3:select the minutes remaining (which has been set to 5 to analyse clutch time)

4:select your choice of chart and the details of the chart

5:select the shot zones, shot angles, shot distance, FG made/Miss from the dropdown box




6.1.3 Potential improvements




In out plot, we only choose time as a horizon to select data. However, we believe it will be valuable to observe if the shooting pattern of the players changes over time. Hence, in the future, we may choose time as another variable on the plot instead of just using it to select the data.

While trying to publish the website, we encountered some difficulties. The program runs perfectly locally and we included all the package we have used in the code. I have also posted a question on the blog for R-users after taking the advice from the Professor. However, there does not seem to be any meaningful solution. One potential reason it because that our program is too large for it too load. We keep getting time out error. I have double checked with the professor and she confirmed that we can use the local version for our shoot map. The following code will allow you to run the program stored in my github.
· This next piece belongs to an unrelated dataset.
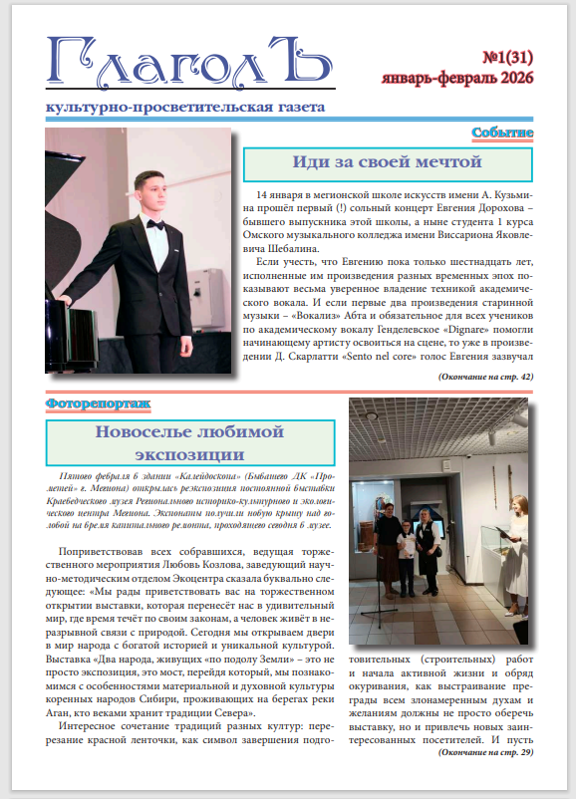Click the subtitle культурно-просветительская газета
click(178, 108)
shiny::runGitHub(“NBA”, “NiHaozheng”,subdir = “shoot map/”)




6.2 Word Cloud




In order to visualise the public opinions about the team and what they are looking for from the team. We have created a word cloud in Shiny. In the word cloud, we crawled the data from twitter and cleaned the text data to make it into a usable format. We have removed Punctuations, Numbers, English Stop words and stiped whitespaces. The wordcloud is uploaded onto the website:https://haozheng1995.shinyapps.io/wordcloud/ . A screen of the interface is provided below: Hexagonal
This is much easier to use as comparied to our shoot map. You only need to select the time horizon of the twitter you are interested in from the bar on the left side. If you move your mouse over onto the word, it will display the number of times that word appeared. In order to emphasis the importance of the top opinions and for the sake of clearity, we only coloured the top 5 words.
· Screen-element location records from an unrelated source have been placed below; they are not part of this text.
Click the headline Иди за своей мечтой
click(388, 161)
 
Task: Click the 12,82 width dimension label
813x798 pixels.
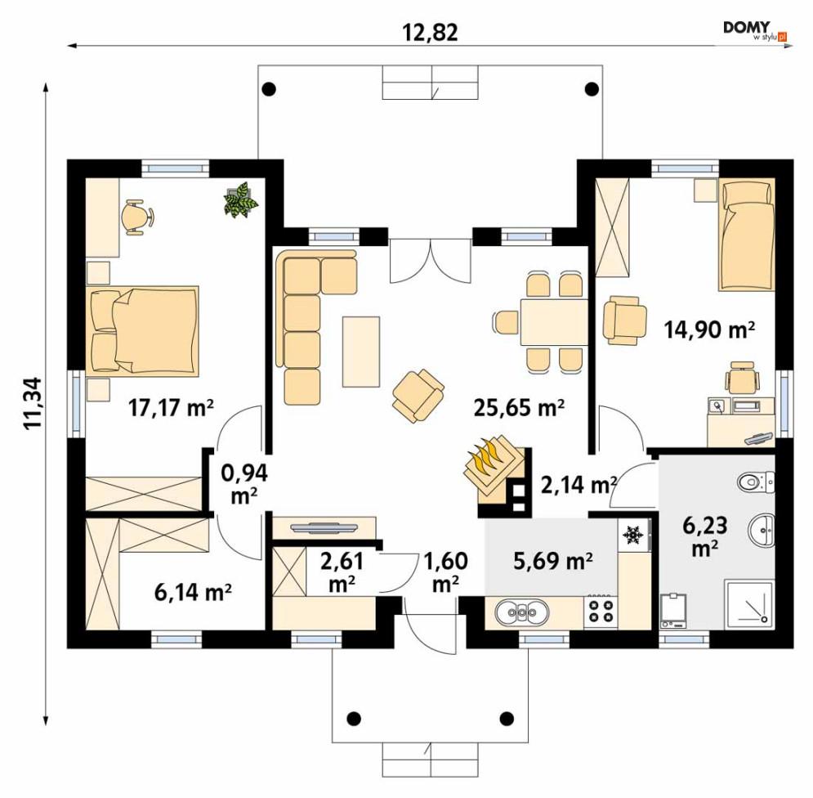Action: (x=430, y=33)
6.2.1 Potential improvements




The weakness of our wordcloud is that we have preprosessed the data with python. It is not able to retrieve data online within the program due to the noisy text data. In the future, we may want to improve on this program so that i can retrieve data and clean them within itself.


7 Conclusion




During our project, the scope we want to achieve is too large. Despite narrowing our focus to clutch time performance, We tried to cover the too many aspects of the basketball match. This makes our analysis too dispersed and lacks depth and a clear progress between different part of the analysis. In the future, we may want to zoom even deeper into a small part of the match and carry out indepth analysis into it. For example, an indepth analysis on the final 10 second performance of the players and the strategy of the coaches under different situations.

We have also learnt we should not be too obsessed of representing each team individually. Even have 8 colours for 8 different team can be pretty distracting in our plot. Next time, we may consider only have two colours, one for the top 4 teams and one for the bottom 4 teams. This may give us better visual presentaiton and may allow us to find some interesting patterns.

Despite the above limitations, we still believe that our project has been a success. We have analysed data which have been overlood by the current analysis and established valuable connection with the traditional methods. These new approach can be used as alternative indicators of performance when the traditional approach fails to serve the purpose. Our presentation to the executives does not aim to convey a solution. Instead, we provided tool and strategies for coaches and managers to devise strategies which fit their team best.